Придворная словесность: институт литературы и конструкции абсолютизма в России середины XVIII века (Осповат) - страница 97

В эпоху создания «Двух эпистол» понятие вкуса и стоявшие за ним бытовые и культурные практики придворного вежества укоренялись в России вместе со «знанием жить», которое, как говорилось у Грасиана, «в нынешних веках перьвое искусство» (Грасиан 1760, 297). Как показал Б. А. Успенский, русский литературный язык этой эпохи развивался вместе с «щегольской» культурой; так, Кантемир, изображая щеголя в ранней редакции «Сатиры II», в одном ряду с «модой» упоминал «вкус в платьях» и сравнивал его с архитектурным искусством Растрелли (Кантемир 1956, 375; см.: Успенский 2008, 120–123). На этом фоне складывались поэтические интересы столичного дворянства. А. Т. Болотов вспоминает о Петербурге начала 1750‐х гг.:

Светская ныняшняя жизнь уже получала свое основание и начало. Все что хорошею жизнию ныне называется, тогда только что заводилось, равно как входил в народе и тонкий вкус во всем. Самая нежная любовь, толико подкрепляемая нежными и любовными и в порядочных стихах сочиненными песенками, тогда получала первое только надо молодыми людьми господствие, и помянутых песенок было не только еще очень мало, но оне были в превеликую еще диковинку, и буде где какая проявится, то молодыми боярынями и девушками с языка была неспускаема (Болотов 1870, 179).

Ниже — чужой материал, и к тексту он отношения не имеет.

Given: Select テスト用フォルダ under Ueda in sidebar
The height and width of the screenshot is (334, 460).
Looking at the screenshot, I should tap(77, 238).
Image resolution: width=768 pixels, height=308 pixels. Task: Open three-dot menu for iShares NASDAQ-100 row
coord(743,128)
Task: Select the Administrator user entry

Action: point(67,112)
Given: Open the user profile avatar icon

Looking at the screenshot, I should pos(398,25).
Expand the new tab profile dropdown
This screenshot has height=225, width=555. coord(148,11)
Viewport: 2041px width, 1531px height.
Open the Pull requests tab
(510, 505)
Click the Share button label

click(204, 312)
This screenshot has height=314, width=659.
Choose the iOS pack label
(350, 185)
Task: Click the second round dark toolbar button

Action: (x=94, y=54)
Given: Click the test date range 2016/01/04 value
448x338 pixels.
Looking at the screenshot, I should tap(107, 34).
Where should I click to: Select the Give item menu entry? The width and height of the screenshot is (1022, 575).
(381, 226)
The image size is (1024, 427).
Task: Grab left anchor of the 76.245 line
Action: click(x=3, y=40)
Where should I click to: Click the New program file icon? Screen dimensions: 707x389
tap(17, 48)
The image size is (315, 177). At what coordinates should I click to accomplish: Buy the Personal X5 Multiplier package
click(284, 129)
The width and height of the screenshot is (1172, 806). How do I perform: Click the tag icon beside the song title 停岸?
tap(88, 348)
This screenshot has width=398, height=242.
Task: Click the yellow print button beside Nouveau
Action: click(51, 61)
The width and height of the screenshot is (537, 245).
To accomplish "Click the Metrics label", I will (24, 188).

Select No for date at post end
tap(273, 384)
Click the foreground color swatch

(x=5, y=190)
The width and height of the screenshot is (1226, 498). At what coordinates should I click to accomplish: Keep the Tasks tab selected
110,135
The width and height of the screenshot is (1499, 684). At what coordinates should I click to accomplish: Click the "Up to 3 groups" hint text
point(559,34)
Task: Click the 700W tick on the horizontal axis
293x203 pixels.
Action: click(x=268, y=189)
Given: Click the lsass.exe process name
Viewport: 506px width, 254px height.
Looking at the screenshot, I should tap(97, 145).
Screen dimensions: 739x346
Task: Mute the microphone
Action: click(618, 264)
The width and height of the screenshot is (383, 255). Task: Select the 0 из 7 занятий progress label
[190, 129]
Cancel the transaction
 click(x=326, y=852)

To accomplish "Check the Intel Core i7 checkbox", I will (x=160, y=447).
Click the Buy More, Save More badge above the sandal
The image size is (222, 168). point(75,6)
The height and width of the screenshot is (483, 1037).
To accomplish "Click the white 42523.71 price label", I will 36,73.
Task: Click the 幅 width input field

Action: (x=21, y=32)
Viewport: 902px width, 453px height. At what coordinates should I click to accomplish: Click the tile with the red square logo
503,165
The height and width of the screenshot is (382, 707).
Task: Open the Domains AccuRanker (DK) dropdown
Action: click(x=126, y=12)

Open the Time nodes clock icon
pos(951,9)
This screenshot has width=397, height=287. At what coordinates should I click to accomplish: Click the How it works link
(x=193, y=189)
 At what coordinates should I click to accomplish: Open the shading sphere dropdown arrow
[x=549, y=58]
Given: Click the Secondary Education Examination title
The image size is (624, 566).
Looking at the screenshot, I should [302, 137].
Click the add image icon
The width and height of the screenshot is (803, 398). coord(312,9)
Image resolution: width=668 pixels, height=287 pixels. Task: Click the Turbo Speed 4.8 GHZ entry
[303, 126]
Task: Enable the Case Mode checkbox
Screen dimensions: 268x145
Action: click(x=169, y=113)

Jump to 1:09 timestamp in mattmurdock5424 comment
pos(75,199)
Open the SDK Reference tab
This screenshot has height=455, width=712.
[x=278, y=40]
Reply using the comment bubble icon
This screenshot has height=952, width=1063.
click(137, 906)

Сумароков, главный любовный поэт тех лет, своей литературной репутацией и успехом в обществе был обязан светской моде на песни, порожденной бытовыми обыкновениями «хорошей жизни». Если верить Д. Н. Бантыш-Каменскому, первая песня Сумарокова «была принята с восхищением знатнейшими дамами, которыя пели ее пред императрицею, танцовали под голос ея минуеты» (Бантыш-Каменский 1836, 113). Как отметил еще П. Н. Берков, «Две эпистолы» – в прямом противоречии с Буало – отводили песням существенное место в жанровом пантеоне (см.: Берков 1936, 104–112), а в качестве образца предлагали читателям пересказ собственной песни Сумарокова «Прости, мой свет, в последний раз…».

Соответствующий фрагмент «Эпистолы II» вообще представлял собой слепок придворного вкуса. Как видно из слов Болотова, «порядочные», то есть силлаботонические, лирические стихи были модной новинкой, и появление их увязывалось с утверждением новых форм светской общежительности. Именно поэтому Сумароков в характеристике песни пространно пеняет своим собратьям на стиховые огрехи:

О песнях нечто мне осталося представить,
Хоть песнописцев тех никак нельзя исправить,
Которые, что стих, не знают, и хотят
Нечаянно попасть на сладкий песен лад. <…>
Коль строки с рифмами – стихами то зовут.